Gunderson gaf een lezing over de relatie tussen BPS en bipolaire stemmingsstoornissen. De bipolaire stoornis II wordt vaak genoemd als alternatief voor BPS, hoewel er in de literatuur slechts gematigde steun voor dit verband is. Mogelijk komt dit door de populaire biologische invalshoek, die de hoop wekt dat bezuinigingen mogelijk zijn door medicatie in te zetten. In de managed health care gaat de voorkeur daarom uit naar een medische behandeling. Een psychosociale behandeling van BPS is duurder en langduriger, maar succesvol. Omdat BPS samengaat met sociale handicaps is het voor duurzame effecten van belang om in de behandeling veel aandacht te besteden aan sociale groei en aan leren omgaan met sociale relaties.
In een interessante rondetafelconferentie passeerden 18 dimensionale modellen de revue als alternatieven voor de DSM IV. Volgens Theresa Wilberg (Noorwegen) en Erik Simonsen (Denemarken) is een convergentie onder de alternatieve modellen evident. In een integratief model komen vier brede domeinen van persoonlijk functioneren naar voren die tentatief te omschrijven zijn als: (1) extraversie versus introversie, (2) antagonisme versus inschikkelijkheid, (3) remming versus impulsiviteit en (4) emotionele disregulatie versus emotionele stabiliteit. Onder elke hoofddimensie passen de daarbijbehorende trekken die ingeschaald kunnen worden van abnormaal tot normaal. Empirische steun voor dit model wordt gevonden in de vele studies met 16 internationaal gangbare persoonlijkheidsvragenlijsten.

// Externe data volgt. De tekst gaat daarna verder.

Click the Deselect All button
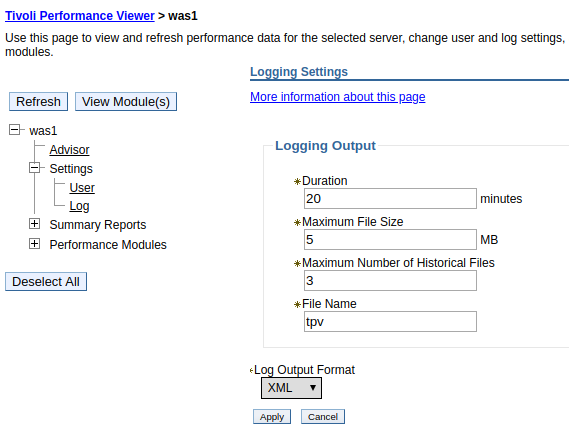The height and width of the screenshot is (439, 569). click(x=46, y=282)
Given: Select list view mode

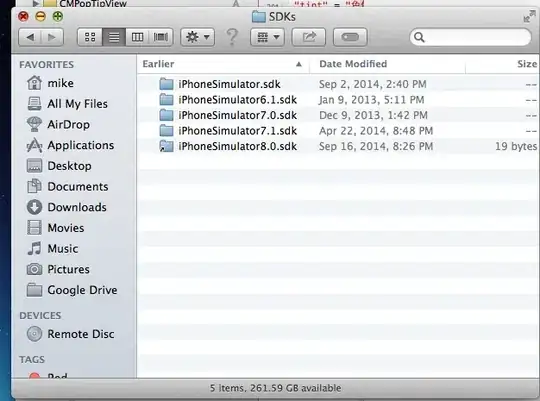Looking at the screenshot, I should pyautogui.click(x=114, y=37).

Informatief was de lezing van Trestman (VS). Hij beschreef hoe hij een korte screeningvragenlijst had ontwikkeld en gevalideerd voor gevangenispersoneel om persoonlijkheidsproblematiek onder delinquenten te onderscheiden. In een cohort van 500 gedetineerden vond hij bij 10% een cluster-A-stoornis (voornamelijk een paranoïde stoornis); 52% van de gevangenen had een cluster-B-stoornis (35% een antisociale stoornis en 17% een BPS) en 19% een cluster-C-stoornis (9% een vermijdende, 4% een afhankelijke en 6% een obsessief compulsieve stoornis).
Inspirerend ten slotte was het optreden van Valerie Porr (VS). Zij brak een lans om de gedemoraliseerde gezinsleden van patiënten met een BPS te helpen. Indrukwekkend was om te horen hoe zij al 25 jaar wanhopige, machteloze en boze ouders bijschoolt in de principes van de DBT. Ze geeft psycho-educatie over de stoornis en leert de gezinsledenin klassikale bijeenkomsten het valideren aan en biedt de gelegenheid om te rouwen over hun geliefde kind met een handicap (‘een ziekte’). Haar organisatie (www.tara4bpd.org) is in de hele VS 24 uur per dag telefonisch bereikbaar voor informatie, verwijsmogelijkheden en goede hulp bij BPS.
Kortom, een afwisselende en interessante studiereis naar een leerzaam congres in een gastvrije en ontspannende Latijns-Amerikaanse ambiance.